> **Work instructions**
Type out the data below in its entirety, exactly as given.

[[ Information supplied open ]]

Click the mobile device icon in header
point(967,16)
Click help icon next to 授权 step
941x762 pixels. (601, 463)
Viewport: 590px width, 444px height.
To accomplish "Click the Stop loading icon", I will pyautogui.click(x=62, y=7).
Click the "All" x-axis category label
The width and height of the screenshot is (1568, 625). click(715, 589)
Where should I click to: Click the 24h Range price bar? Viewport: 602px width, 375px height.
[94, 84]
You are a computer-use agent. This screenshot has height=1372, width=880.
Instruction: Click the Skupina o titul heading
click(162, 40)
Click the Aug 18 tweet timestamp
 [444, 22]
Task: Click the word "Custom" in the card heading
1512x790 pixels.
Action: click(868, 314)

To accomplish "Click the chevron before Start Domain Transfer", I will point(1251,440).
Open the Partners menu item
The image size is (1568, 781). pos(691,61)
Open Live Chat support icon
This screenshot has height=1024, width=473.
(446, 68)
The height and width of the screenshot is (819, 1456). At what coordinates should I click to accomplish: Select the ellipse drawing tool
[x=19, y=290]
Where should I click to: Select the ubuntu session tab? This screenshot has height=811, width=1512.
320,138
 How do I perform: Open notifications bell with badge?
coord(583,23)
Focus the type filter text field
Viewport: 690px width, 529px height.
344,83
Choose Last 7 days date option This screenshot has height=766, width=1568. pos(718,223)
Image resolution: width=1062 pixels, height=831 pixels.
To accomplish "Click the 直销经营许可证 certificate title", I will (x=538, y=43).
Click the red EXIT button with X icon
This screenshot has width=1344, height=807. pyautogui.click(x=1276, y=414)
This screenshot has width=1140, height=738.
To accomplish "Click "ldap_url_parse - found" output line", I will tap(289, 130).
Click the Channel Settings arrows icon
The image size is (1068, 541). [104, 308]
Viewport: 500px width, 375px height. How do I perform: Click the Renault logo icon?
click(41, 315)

[[ Information supplied closed ]]

> **Reply**
Click the mobile device icon in header
point(967,16)
Click help icon next to 授权 step
941x762 pixels. (601, 463)
Viewport: 590px width, 444px height.
To accomplish "Click the Stop loading icon", I will pyautogui.click(x=62, y=7).
Click the "All" x-axis category label
The width and height of the screenshot is (1568, 625). click(715, 589)
Where should I click to: Click the 24h Range price bar? Viewport: 602px width, 375px height.
[94, 84]
You are a computer-use agent. This screenshot has height=1372, width=880.
Instruction: Click the Skupina o titul heading
click(162, 40)
Click the Aug 18 tweet timestamp
 [444, 22]
Task: Click the word "Custom" in the card heading
1512x790 pixels.
Action: click(868, 314)

To accomplish "Click the chevron before Start Domain Transfer", I will point(1251,440).
Open the Partners menu item
The image size is (1568, 781). pos(691,61)
Open Live Chat support icon
This screenshot has height=1024, width=473.
(446, 68)
The height and width of the screenshot is (819, 1456). At what coordinates should I click to accomplish: Select the ellipse drawing tool
[x=19, y=290]
Where should I click to: Select the ubuntu session tab? This screenshot has height=811, width=1512.
320,138
 How do I perform: Open notifications bell with badge?
coord(583,23)
Focus the type filter text field
Viewport: 690px width, 529px height.
344,83
Choose Last 7 days date option This screenshot has height=766, width=1568. pos(718,223)
Image resolution: width=1062 pixels, height=831 pixels.
To accomplish "Click the 直销经营许可证 certificate title", I will (x=538, y=43).
Click the red EXIT button with X icon
This screenshot has width=1344, height=807. pyautogui.click(x=1276, y=414)
This screenshot has width=1140, height=738.
To accomplish "Click "ldap_url_parse - found" output line", I will tap(289, 130).
Click the Channel Settings arrows icon
The image size is (1068, 541). [104, 308]
Viewport: 500px width, 375px height. How do I perform: Click the Renault logo icon?
click(41, 315)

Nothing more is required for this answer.